# John Deere 175 Help



## Mowerdoctor47 (Jul 19, 2010)

I have a John Deere Rider with a 15HP Kawasaki engine(does not have the electric fuel shut off solonoid on bottom of carb). Here is my problem,The mower was stored with fuel over a year, the carb was gummed up pretty bad, vaccum fuel pump diaphargam were like paper, not pliable like runner should be. I replaced with a new carb, and with a 2-3 psi electric fuel pump. Here is my problem. You can start the engine right up,runs great. Drive up and down the street with no problems. After you engage blades via electric PTO the engine will run appox 30-35 seconds and die,just like you turned the switch off. Checked carb bowel, plenty of fuel,also hooked a inline spark tester so I could watch the ignition spark to see what it does when the shut down starts. It has spark until it dies completly. It almost acts if a circut breaker or something shuts down, but it will start right back up. I do hear a slight noise coming from the PTO like a bearing may be going bad, and after 1-2 minutes of minutes run time the PTO clutch is very hot to the touch. Does anyone have any suggestion as to what may be the answer. I would appriciate anything you guys could suggest. Thank You


----------



## 440s-4ever (Feb 23, 2010)

Any chance the electric PTO is shorting and robbing the ignition of voltage?


----------



## Mowerdoctor47 (Jul 19, 2010)

*John deere 175*

That may be a possibility, thanks , I appreciate your time, :thumbsup:


----------



## 30yearTech (Sep 14, 2006)

Sounds like you may have a safety interlock issue, possibly one of the relays not working properly.
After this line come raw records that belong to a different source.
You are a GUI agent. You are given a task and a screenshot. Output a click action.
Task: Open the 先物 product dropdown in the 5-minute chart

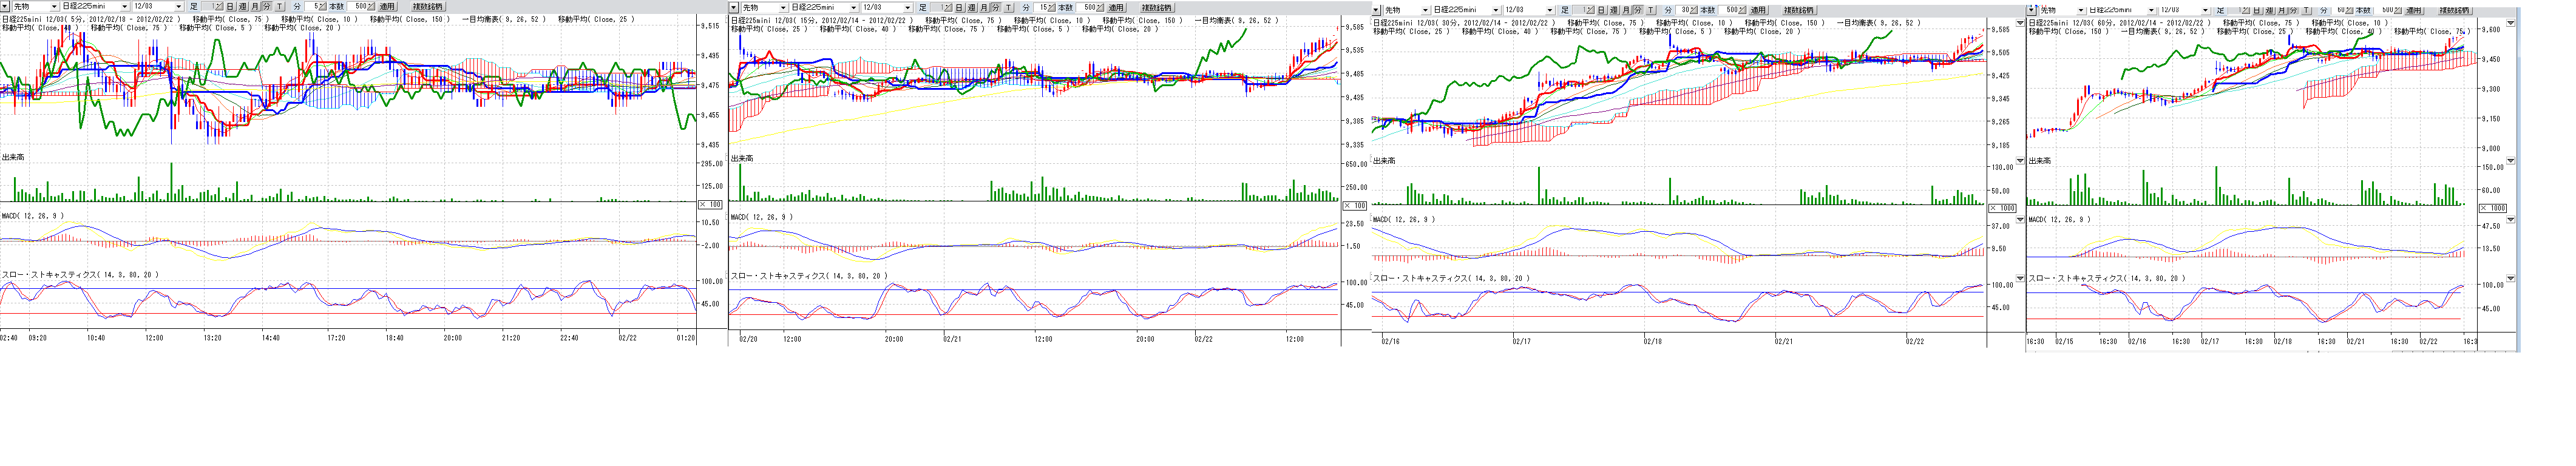(53, 7)
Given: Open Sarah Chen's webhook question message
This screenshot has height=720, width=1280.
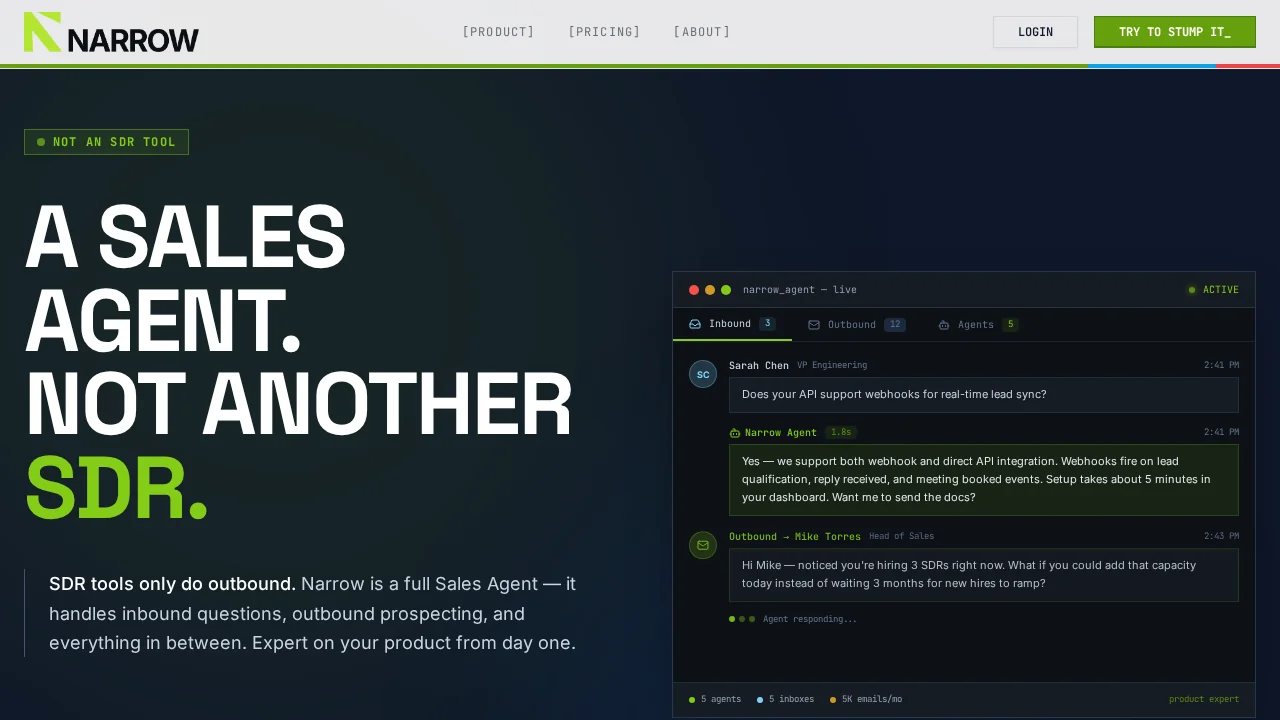Looking at the screenshot, I should point(983,395).
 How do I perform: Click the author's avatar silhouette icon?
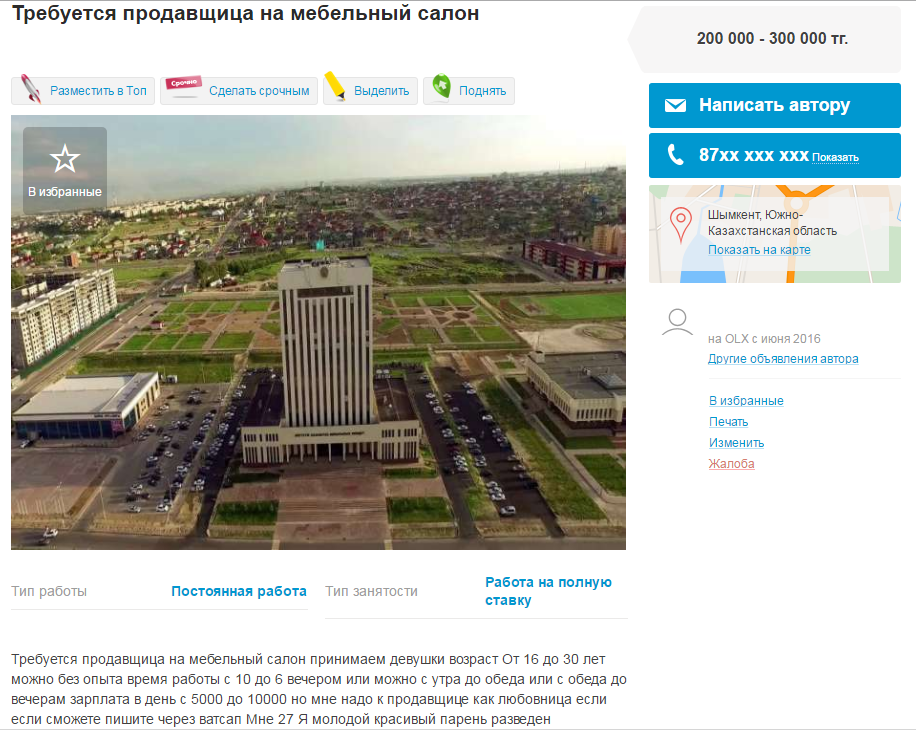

You could possibly have a bearing failing in the clutch, but I will say those clutches get pretty darn hot when used. 

Since the carburetor does not have an after fire solenoid and the ignition system is independent of the battery and charging system, the clutch could not draw enough power to cause the engine to shut down like that. It's something else.


----------